Page text
— BEGIN —

3. System Analysis in a OpenStack Framework

3.1. Compute Monitoring with OpenStack - Use Case and Example

   Consider an NFVIaaS SP that owns a multitude of mini NFV data
   centers managed by OpenStack [OPENSTACK] where,

   -  The Policy Engine function is performed by OpenStack Congress
     [OPENSTACK-CONGRESS-POLICY-ENGINE]

   -  The Measurement Collector function is performed by OpenStack
     Celiometer [OPENSTACK-CELIOMETER-MEASUREMENT]

   -  The Policy Engine has access to the OpenStack Nova database that
     stores records of mapping of virtual machines to physical servers.

   Exemplary Mini NFV DC configuration:

   An exemplary mini NFV DC configuration is depicted below.

   -  There are 210 physical servers in 2U rack server configuration
   spread over 10 racks.

— END —

Data
— BEGIN —

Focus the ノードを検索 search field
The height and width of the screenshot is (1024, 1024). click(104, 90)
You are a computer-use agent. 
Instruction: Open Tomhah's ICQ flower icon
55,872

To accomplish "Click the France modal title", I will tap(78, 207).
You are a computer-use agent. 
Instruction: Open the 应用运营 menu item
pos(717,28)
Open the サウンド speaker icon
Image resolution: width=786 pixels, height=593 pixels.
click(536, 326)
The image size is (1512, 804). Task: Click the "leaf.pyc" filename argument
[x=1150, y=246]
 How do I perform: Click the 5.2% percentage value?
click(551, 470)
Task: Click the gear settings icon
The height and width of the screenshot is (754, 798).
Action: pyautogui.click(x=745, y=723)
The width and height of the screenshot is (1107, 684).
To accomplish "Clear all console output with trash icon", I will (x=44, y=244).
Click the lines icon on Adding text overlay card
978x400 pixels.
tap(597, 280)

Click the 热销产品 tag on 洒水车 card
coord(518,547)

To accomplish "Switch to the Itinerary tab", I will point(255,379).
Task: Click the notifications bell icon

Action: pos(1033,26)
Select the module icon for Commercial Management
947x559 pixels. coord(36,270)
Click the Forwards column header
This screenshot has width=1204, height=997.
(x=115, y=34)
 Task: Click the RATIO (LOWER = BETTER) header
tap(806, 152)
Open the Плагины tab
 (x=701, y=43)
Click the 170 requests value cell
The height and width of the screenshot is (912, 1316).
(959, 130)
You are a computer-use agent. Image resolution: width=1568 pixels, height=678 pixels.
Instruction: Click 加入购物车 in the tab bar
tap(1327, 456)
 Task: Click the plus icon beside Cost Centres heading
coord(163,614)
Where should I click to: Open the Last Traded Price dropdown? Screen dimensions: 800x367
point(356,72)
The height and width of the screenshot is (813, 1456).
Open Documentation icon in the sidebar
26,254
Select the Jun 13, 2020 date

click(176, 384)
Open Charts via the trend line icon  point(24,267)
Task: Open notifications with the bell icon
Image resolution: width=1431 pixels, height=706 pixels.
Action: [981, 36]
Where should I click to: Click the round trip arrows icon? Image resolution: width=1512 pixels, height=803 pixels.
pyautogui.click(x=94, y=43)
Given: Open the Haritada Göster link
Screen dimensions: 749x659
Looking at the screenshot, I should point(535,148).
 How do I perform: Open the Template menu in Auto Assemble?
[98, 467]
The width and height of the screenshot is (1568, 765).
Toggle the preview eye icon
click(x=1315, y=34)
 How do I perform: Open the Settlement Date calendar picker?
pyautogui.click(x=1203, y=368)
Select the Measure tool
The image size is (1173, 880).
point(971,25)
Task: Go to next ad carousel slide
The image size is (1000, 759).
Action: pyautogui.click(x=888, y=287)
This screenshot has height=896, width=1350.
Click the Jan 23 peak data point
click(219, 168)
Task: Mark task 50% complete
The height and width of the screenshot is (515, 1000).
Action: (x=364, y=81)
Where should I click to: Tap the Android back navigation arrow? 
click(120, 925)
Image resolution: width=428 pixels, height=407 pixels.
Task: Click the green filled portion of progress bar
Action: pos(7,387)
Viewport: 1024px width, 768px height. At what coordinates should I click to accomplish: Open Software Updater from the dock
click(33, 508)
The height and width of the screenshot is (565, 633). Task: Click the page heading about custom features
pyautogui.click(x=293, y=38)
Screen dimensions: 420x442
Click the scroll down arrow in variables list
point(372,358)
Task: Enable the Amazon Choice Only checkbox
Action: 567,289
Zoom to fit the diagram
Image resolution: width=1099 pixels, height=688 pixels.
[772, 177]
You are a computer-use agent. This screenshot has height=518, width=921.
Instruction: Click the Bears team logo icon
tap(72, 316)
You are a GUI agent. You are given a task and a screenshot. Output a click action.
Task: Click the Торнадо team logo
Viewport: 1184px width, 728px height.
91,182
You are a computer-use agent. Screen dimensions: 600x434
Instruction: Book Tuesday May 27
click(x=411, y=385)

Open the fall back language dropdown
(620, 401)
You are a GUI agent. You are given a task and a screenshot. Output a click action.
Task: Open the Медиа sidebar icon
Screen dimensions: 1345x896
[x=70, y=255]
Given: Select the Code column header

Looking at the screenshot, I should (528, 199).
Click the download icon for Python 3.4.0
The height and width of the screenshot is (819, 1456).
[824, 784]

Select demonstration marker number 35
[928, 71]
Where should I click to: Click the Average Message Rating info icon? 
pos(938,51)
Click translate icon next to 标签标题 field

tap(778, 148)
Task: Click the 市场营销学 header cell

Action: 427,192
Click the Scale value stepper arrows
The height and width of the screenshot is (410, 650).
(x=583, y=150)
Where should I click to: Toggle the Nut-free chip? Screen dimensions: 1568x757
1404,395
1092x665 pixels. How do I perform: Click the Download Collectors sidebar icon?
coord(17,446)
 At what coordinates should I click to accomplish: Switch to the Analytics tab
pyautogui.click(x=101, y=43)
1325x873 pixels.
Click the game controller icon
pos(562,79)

— END —

Stated goal
Repeat the OpenStack text word for word, from "3.1. Compute Monitoring" up to and including "to physical servers.". Work from the OpenStack text alone.

Solution to the problem
3.1. Compute Monitoring with OpenStack - Use Case and Example

   Consider an NFVIaaS SP that owns a multitude of mini NFV data
   centers managed by OpenStack [OPENSTACK] where,

   -  The Policy Engine function is performed by OpenStack Congress
     [OPENSTACK-CONGRESS-POLICY-ENGINE]

   -  The Measurement Collector function is performed by OpenStack
     Celiometer [OPENSTACK-CELIOMETER-MEASUREMENT]

   -  The Policy Engine has access to the OpenStack Nova database that
     stores records of mapping of virtual machines to physical servers.